Limitations of our study include its retrospective design and small sample size. Some parameters were not consistently available for analysis due to the retrospective design. For example, PSV and RI are not routinely performed in our standard protocol for pelvic sonography. Only a small subset of patients had beta-HCG information as our institution’s referring providers do not use this data to guide management for suspected RPOC. In fact, we had 4 patients with subthreshold beta-HCG levels (< 5 mIU/mL) but had RPOC by pathology. If there is imaging or clinical suspicion for gestational trophoblastic disease (none in our study population), beta-HCG evaluation is helpful. Pathological analysis from tissue sampling was only available for a subset of patients. We also recognize there is a significant selection bias, as only patients with significant concerns of PPH or suspicion for RPOC were referred to radiology, and only reports containing keywords of “PPH” or “R/O RPOC” were analyzed. This would incur a selection bias for patients with mild and moderate symptoms, stable enough to obtain an ultrasound, and exclude those with severe symptoms who are treated immediately without formal imaging by the Radiology Department.
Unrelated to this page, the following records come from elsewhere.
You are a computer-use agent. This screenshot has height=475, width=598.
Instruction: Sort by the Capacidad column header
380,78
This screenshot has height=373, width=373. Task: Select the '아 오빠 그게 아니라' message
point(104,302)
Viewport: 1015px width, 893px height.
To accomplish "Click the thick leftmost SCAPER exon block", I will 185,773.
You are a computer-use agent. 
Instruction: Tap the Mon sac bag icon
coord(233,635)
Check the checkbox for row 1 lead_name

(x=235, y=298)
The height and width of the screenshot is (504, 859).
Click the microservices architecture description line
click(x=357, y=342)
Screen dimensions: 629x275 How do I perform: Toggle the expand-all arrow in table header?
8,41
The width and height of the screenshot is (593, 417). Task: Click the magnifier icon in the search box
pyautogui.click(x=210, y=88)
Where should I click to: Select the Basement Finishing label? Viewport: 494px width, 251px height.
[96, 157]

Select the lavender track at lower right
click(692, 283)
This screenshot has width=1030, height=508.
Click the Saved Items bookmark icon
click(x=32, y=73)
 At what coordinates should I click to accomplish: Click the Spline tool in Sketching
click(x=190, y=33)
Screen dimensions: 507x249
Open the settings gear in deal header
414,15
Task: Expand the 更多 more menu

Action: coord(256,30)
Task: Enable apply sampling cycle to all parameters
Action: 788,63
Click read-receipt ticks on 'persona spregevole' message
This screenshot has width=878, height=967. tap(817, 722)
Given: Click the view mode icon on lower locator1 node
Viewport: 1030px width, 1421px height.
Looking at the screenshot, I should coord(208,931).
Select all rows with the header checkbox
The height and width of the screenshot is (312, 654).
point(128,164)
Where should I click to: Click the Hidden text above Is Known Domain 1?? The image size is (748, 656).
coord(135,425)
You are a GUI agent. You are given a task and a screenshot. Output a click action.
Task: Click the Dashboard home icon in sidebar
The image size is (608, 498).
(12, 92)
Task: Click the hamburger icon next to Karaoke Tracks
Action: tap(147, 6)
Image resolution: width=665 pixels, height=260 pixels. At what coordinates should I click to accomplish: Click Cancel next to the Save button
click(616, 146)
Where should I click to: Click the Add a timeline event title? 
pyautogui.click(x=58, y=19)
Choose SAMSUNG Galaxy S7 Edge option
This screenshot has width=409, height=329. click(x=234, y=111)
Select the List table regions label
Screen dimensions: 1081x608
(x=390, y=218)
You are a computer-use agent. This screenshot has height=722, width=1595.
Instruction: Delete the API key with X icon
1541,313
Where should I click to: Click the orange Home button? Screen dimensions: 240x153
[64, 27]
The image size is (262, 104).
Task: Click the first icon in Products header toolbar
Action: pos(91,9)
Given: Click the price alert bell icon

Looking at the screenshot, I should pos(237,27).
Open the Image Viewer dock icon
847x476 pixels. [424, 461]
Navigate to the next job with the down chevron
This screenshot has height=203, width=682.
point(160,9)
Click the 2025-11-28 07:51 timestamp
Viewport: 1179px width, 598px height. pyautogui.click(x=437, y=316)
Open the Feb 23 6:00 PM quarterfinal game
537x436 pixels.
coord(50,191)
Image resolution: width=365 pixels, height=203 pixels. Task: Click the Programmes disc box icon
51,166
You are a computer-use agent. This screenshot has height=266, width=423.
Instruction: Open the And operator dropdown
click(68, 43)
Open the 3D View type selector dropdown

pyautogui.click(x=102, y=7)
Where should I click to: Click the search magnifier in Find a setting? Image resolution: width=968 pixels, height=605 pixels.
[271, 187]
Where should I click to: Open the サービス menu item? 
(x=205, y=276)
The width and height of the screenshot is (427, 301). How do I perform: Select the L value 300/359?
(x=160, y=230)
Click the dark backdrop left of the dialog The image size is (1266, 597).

This, however, closely simulates clinical radiology practice, as radiologists often only receive referrals for cases where management may change based on imaging findings. Our keyword-based search resulted in a heterogeneous study population, including cases with suspected endometritis or PASD. Our study is also significantly impacted by variability in clinical management; for example, personal preference from both provider and patient and/or socioeconomic factors may have driven management decisions. The original US interpretation also likely influenced treatment approach.

RPOC remains a challenging clinical and imaging diagnosis to make as shown by our pathology sub-analysis. Our results indicate that not all patients who underwent D&C had pathology-proven RPOC. Thus defining those US features which lead to successful noninvasive management helps avoid unnecessary procedure-related complications. Determination of what imaging findings truly necessitate an intervention was not possible based on the retrospective nature of our study. However, through chart review, we were able to identify those imaging findings most associated with conservative management without need for subsequent intervention.

Conclusion

Thin endometrial stripe < 10 mm is a useful criterion to predict successful noninvasive management in patients with suspected RPOC. The absence of endometrial vascularity and EMV were also associated with conservative management, but to a slightly lesser degree. While a vascular endometrium was more frequently intervened on, its absence did not exclude RPOC. RPOC is a difficult diagnosis to make based on clinical and imaging findings. In such challenging situations, US can play a key role by identifying patients who can undergo expectant or medical treatment.